At a special April 27 parliamentary meeting in St. Petersburg attended by Putin, State Duma Speaker Vyacheslav Volodin, a permanent Security Council member, accused the United States of genetically engineering the COVID-19 coronavirus “in the labs they [the US] have created all over the world” and then releasing this pathogen. Russian intelligence and the Security Council secretariat have long accused the US of supposedly running a global bio-military network of biolabs located all around Russian borders, in former Soviet republics (see EDM, October 18, 2018 and May 5, 2020). Volodin further charged that the US had been financing the biolab in Wuhan, China, where COVID-19 first appeared, and demanded the Russian government look into the matter. Russia, together with all other countries of the world, should demand the US pay compensation for all the global losses accrued as a result of the pandemic, he asserted (TASS, April 27).
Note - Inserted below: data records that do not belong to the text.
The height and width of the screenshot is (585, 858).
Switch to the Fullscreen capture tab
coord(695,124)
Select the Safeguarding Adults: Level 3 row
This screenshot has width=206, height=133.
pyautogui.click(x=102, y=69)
It appears the Russian intelligence services are filling their top-secret briefs supplied to the Security Council’s permanent members with fake anti-US propaganda. Russia’s military intelligence, still popularly known as the GRU (Glavnoye Razvedyvatelnoye Upravlenye; in 2010, it was officially rebranded to simply Glavnoye Upravlenye or GU), has since at least 2014 been running direct action “black ops” in Europe and allegedly using the nerve agent Novichok to poison perceived hostiles. Most recently, the Czech government accused the GRU of organizing two explosions at a Cold War–era ordinance dump, apparently to prevent the shipment of those munitions to Ukraine for possible use against Russia-backed forces in breakaway Donbas (Newsru.com, April 27). The Russian opposition leader and fierce Kremlin critic Alexei Navalny has allegedly also been poisoned by Novichok last August, in Tomsk, Siberia. The main task of the GRU in war or in a prewar period is to carry out direct action “black ops,” known in Russian military argot as “diversions.” And the numerous GRU special forces (Spetsnaz) units are trained primarily as “diversanti,” charged with creating and spreading chaos, terror and disinformation utilizing all means available. With such forces in play feeding disinformation to all, including Kremlin decision-makers, it will be a steep uphill climb to find any meaningful Russo-Western/US compromise or simply some common ground to deescalate the ongoing crisis.